I have long struggled with defining myself and my religious practice. What do you call yourself if you are, as I suggest, religious but do not live a strictly halachic lifestyle, with all that implies? A few years ago, I came up with a term that satisfactorily bridges the divide (at least for me); I call myself an observing Jew. I observe Shabbat. I observe the holy days. I observe kashrut. But I may not observe them according to strict halachic standards, and I would be misrepresenting myself if I were to describe myself as “observant.”
I bring all of this up for two reasons. First, that our weekly Torah portion, the doubled parasha of Vayakhel/Pekudei starts off with a passage that is troubling to the sensibilities of a pluralistic, “observing” Jew: On six days work may be done, but on the seventh day you shall have a sabbath of complete rest, holy to the LORD; whoever does any work on it shall be put to death
(35:2). While the death penalty is, on a practical level, a legal fiction in our tradition, our verse nevertheless spells out, in no uncertain terms, at least how the Torah felt about the desecration of Shabbat (there is also a passage in the book of Numbers about a man who gathers wood on Shabbat and is stoned to death for the desecration). It’s an awfully harsh pronouncement, but it’s one that has informed the way that observant Jews have observed Shabbat for two thousand years (that is not to say that observant Jews observe Shabbat out of fear – God forbid! – but only that they take Shabbat observance very seriously). The halachic literature treats the mekhalel Shabbat b’farhesia – one who intentionally and publicly desecrates Shabbat – with the utmost condemnation. Maimonides states that “one who desecrates Shabbat in public is surely like an idolater” (MT Shabbat 30:15). Many sources concur with him, rendering the violator a non-Jew for all intents and purposes, a cast-away from her people.
The second reason that I raise this is that I have been reading about and reflecting on how Israelis “practice” their Judaism. In an important book that came out in 2019, called Israeli Judaism: Portrait of a Cultural Revolution, the authors analyze the current state of “Jewishness” in Israel, and they come to some remarkable conclusions.
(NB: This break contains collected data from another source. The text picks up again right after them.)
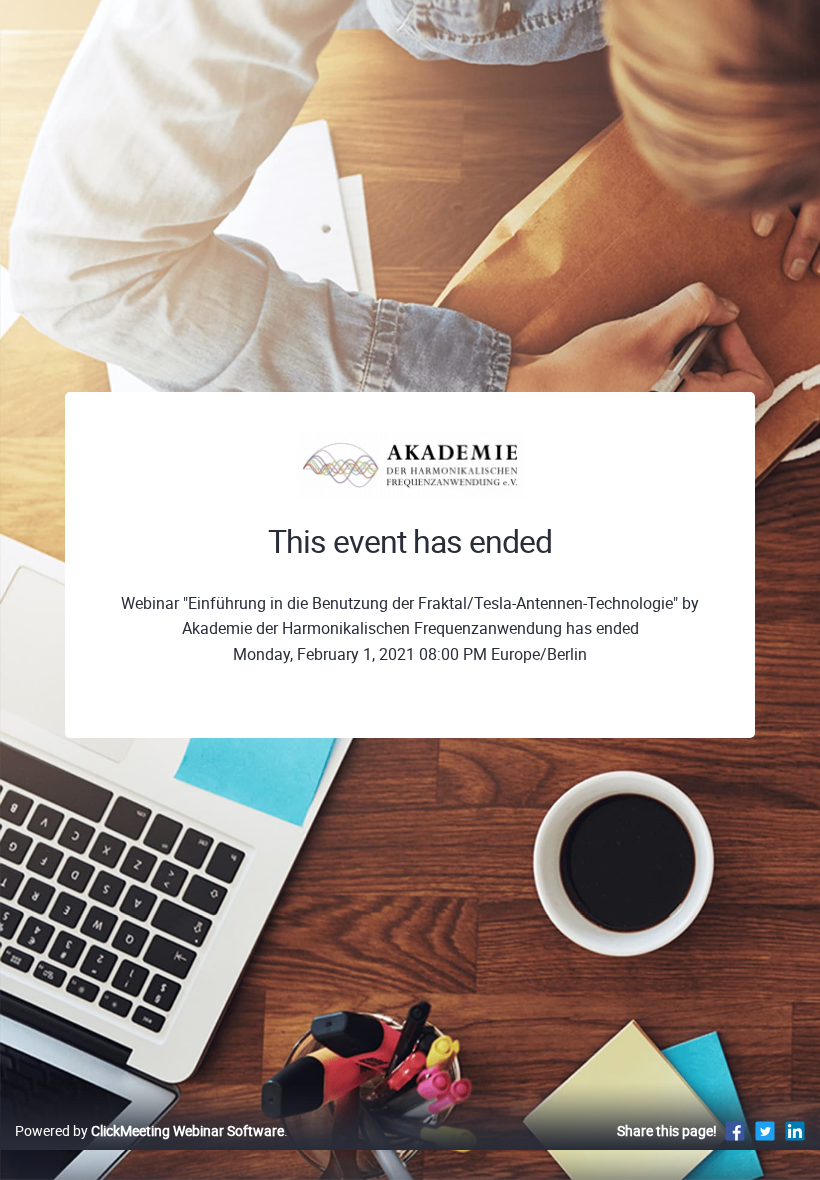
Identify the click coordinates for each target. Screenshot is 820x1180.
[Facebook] (735, 1130)
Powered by (149, 1130)
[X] (765, 1130)
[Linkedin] (795, 1130)
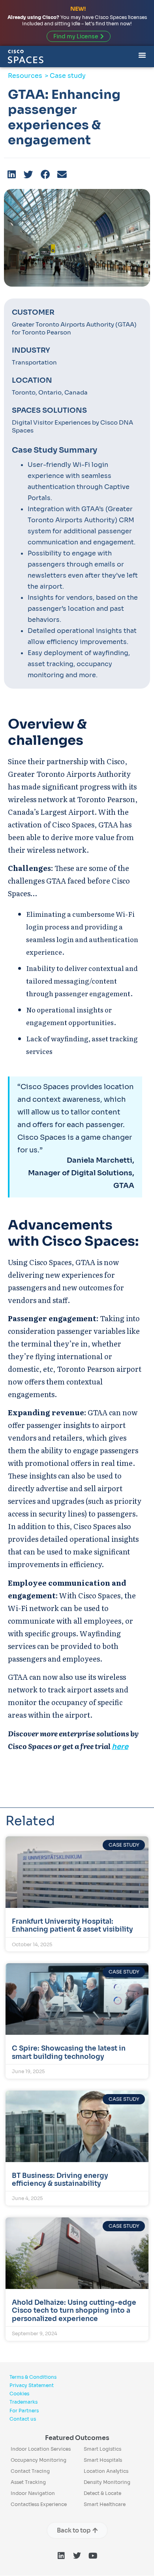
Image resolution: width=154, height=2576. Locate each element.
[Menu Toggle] (142, 54)
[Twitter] (77, 2556)
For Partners (24, 2411)
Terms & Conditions (32, 2377)
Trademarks (23, 2402)
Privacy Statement (31, 2385)
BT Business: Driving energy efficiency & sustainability (60, 2180)
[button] (12, 175)
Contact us (22, 2419)
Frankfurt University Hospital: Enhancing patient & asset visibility (72, 1925)
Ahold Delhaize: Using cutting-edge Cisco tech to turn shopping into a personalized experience (74, 2310)
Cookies (19, 2394)
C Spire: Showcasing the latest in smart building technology (69, 2052)
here (120, 1746)
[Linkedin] (61, 2556)
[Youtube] (93, 2556)
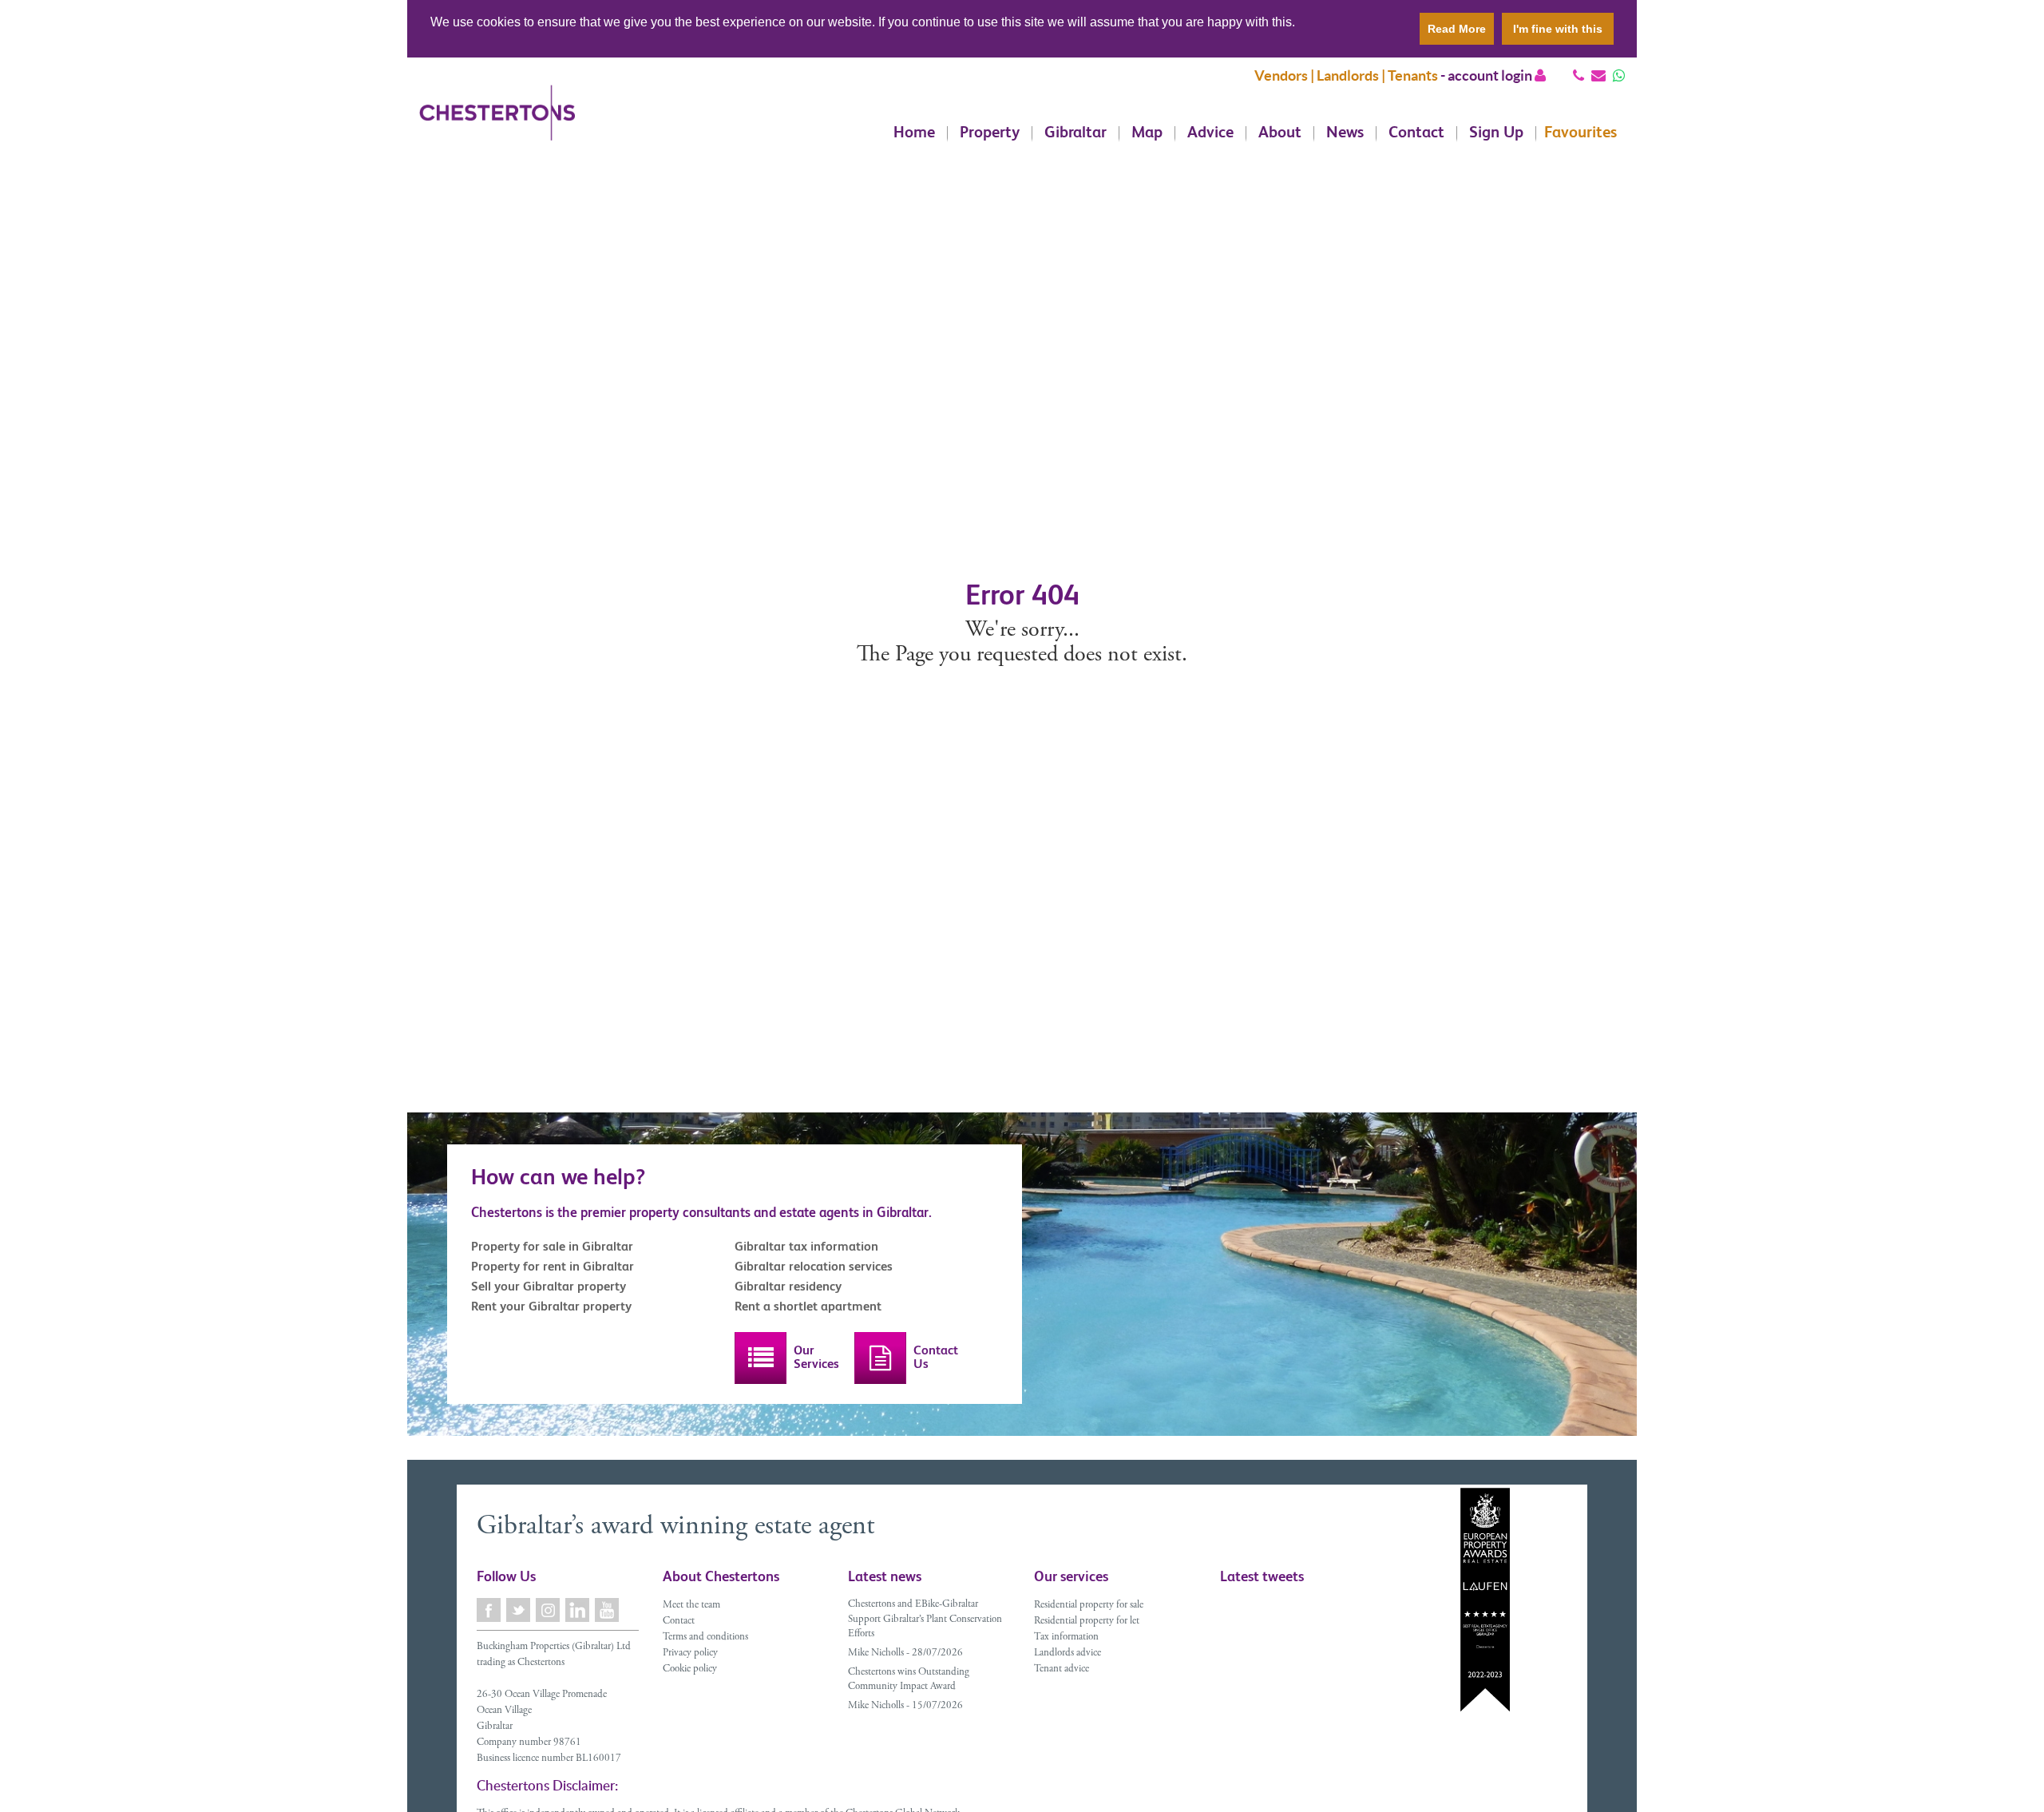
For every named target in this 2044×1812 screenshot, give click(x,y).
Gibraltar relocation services (814, 1266)
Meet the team (691, 1605)
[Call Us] (1578, 75)
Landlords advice (1067, 1653)
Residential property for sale (1088, 1605)
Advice (1210, 133)
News (1345, 133)
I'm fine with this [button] (1557, 28)
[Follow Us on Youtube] (608, 1610)
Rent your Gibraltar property (551, 1306)
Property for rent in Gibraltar (552, 1266)
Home (914, 133)
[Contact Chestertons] (880, 1358)
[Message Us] (1619, 75)
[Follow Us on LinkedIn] (578, 1610)
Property (990, 133)
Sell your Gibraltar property (548, 1286)
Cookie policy (690, 1669)
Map (1147, 133)
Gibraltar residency (788, 1286)
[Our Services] (760, 1358)
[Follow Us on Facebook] (490, 1610)
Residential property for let (1086, 1621)
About (1279, 133)
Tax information (1066, 1637)
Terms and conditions (705, 1637)
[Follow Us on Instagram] (549, 1610)
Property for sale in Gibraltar (552, 1246)
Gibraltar (1075, 133)
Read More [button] (1457, 28)
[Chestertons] (497, 125)
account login (1491, 75)
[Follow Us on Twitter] (519, 1610)
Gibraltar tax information (806, 1246)
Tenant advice (1061, 1669)
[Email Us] (1598, 75)
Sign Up (1496, 133)
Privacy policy (690, 1653)
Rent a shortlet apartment (808, 1306)
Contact (1416, 133)
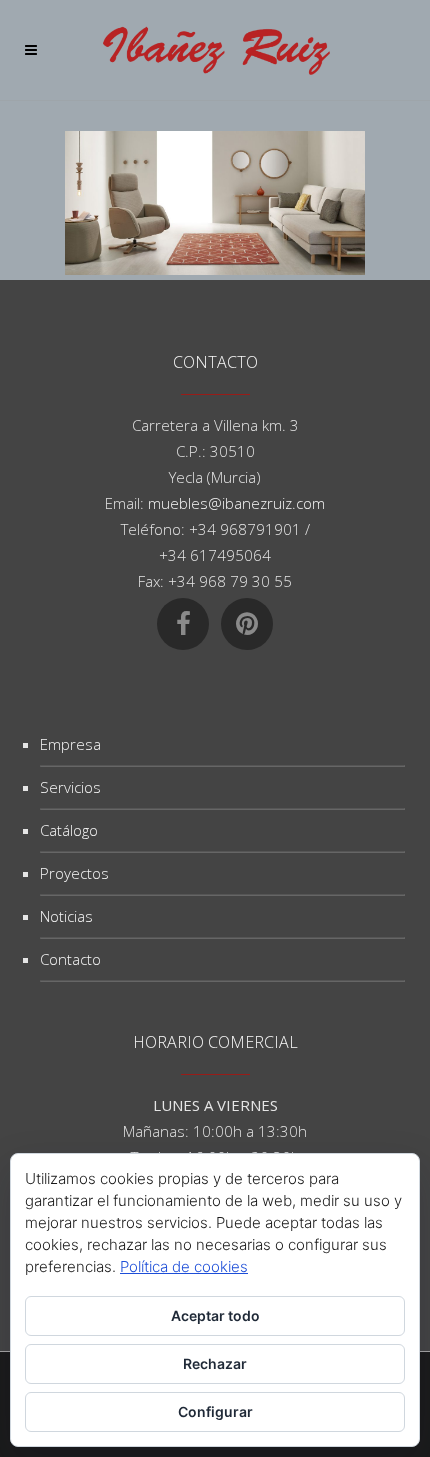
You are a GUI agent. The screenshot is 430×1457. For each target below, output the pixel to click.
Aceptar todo (215, 1315)
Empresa (70, 744)
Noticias (66, 916)
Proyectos (74, 873)
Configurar (215, 1411)
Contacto (70, 959)
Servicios (70, 787)
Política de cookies (184, 1266)
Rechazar (215, 1363)
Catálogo (69, 830)
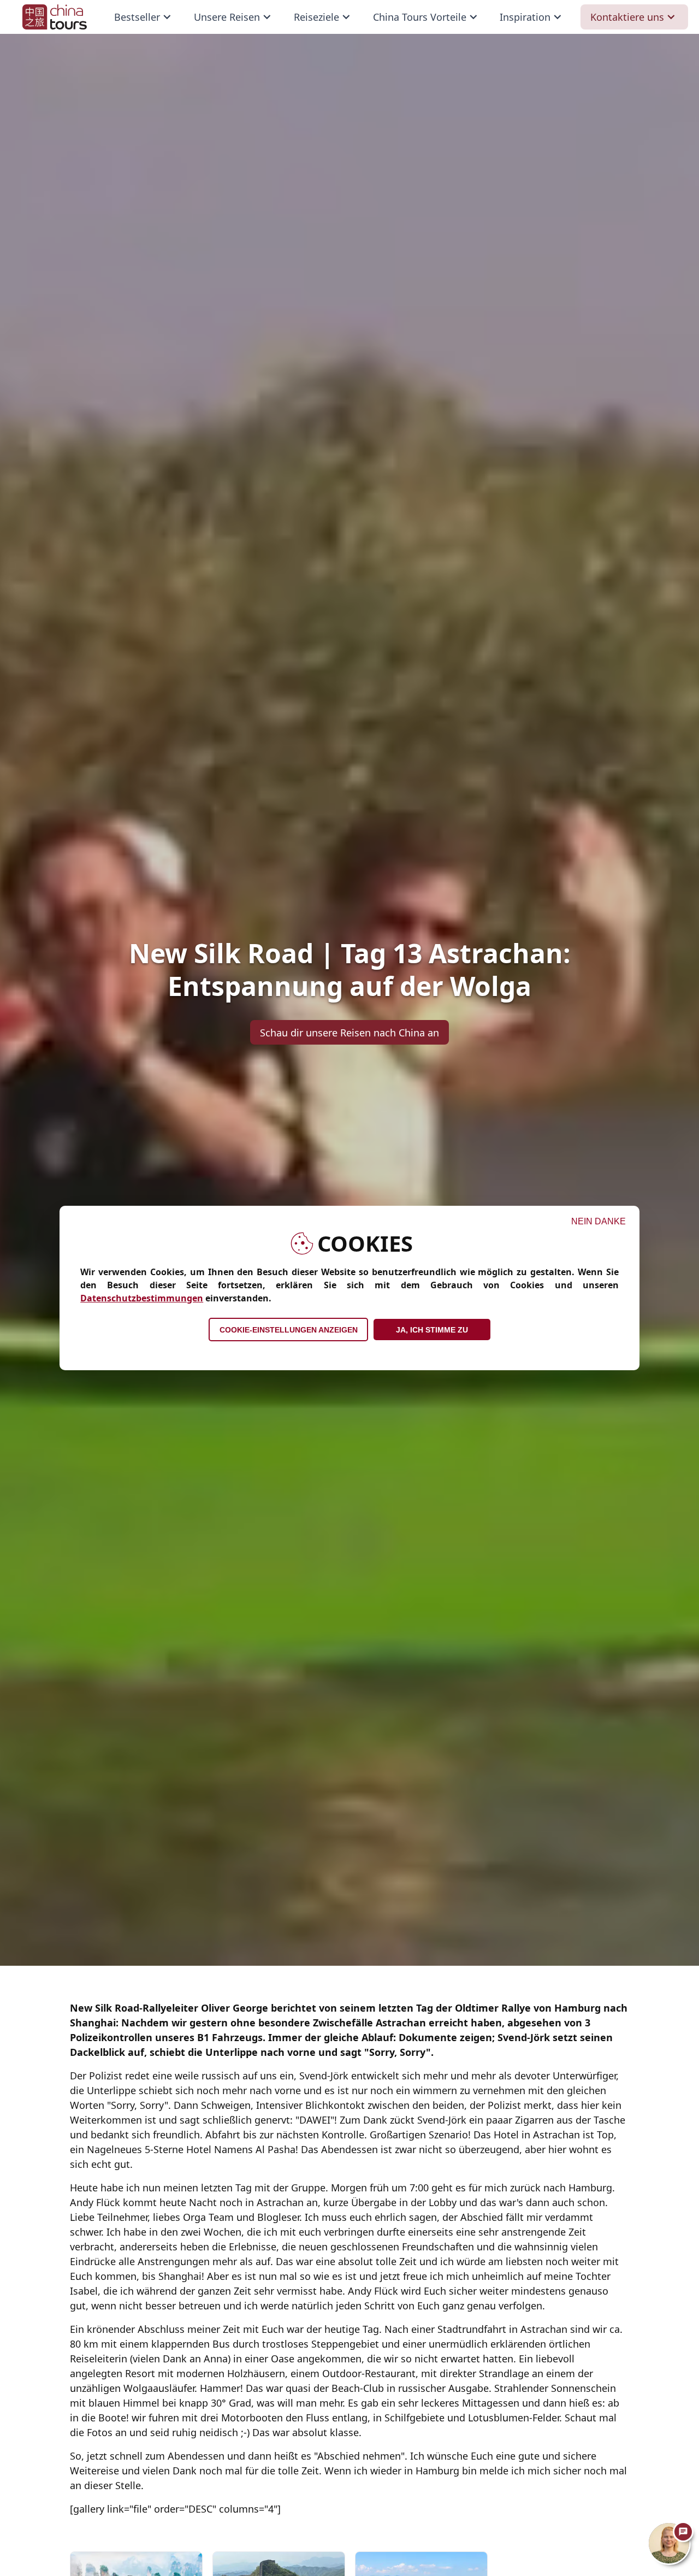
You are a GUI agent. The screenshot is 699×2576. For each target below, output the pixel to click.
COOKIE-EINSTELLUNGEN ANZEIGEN (289, 1329)
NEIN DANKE (598, 1221)
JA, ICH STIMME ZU (432, 1329)
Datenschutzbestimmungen (141, 1298)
Even with the great diversity of voices, groupings, factions, in Israel; even with the bitter arguments and often un-civil debate about how the Jewish State should conduct its business; even in a country where only 30% of Jewish citizens identify as belonging to an Orthodox denomination that observes a halachic-oriented life-style; even with all this, 57% light candles on Friday night and 64% keep a kosher home. These numbers are remarkable (compare 22% and 23% respectively for American Jews). Even among Jewish Israelis who identify as totally secular, 56% have family meals on Friday night. These are just a few examples among many (a whole book’s worth) of how Israelis, in general, express their Judaism
The point is, Israelis seem to have successfully re-invented what it means to be Jewish. Israelis are, for the most part, comfortable with their Jewish practice, whatever it may be. They feel Jewish with whatever they have carved out as their own personal expression of that Jewishness. Needless to say, we cannot compare Israel to the United States (we are a minority in a predominantly Christian culture; Jewish Israelis are a majority), but we can draw lessons about how we should feel about our own Judaism. If we look to Israeli Jews as a model, we can perhaps find room for our own comfort with the Judaism that we do practice. I can understand the Bible feels that Shabbat is so important that one who desecrates it should be capitally liable; that is historically, culturally, and textually interesting to me. But I don’t have to feel guilty if I am not observing Shabbat according to strictly halachic guidelines.
For many of us, our religious path is a winding one. Some of us come from more observant backgrounds and have shed many of the practices we grew up with. Others have taken on many observances over the years, increasing in our commitment to more traditional values. But wherever you come from, when you read the opening verses of this week’s parasha, make sure you feel ok about where you’re at with your practice. Israeli Judaism is thriving, but it looks a lot different than you might think. We can forge our own Jewish identities too. After all, no matter what, we’re all religious.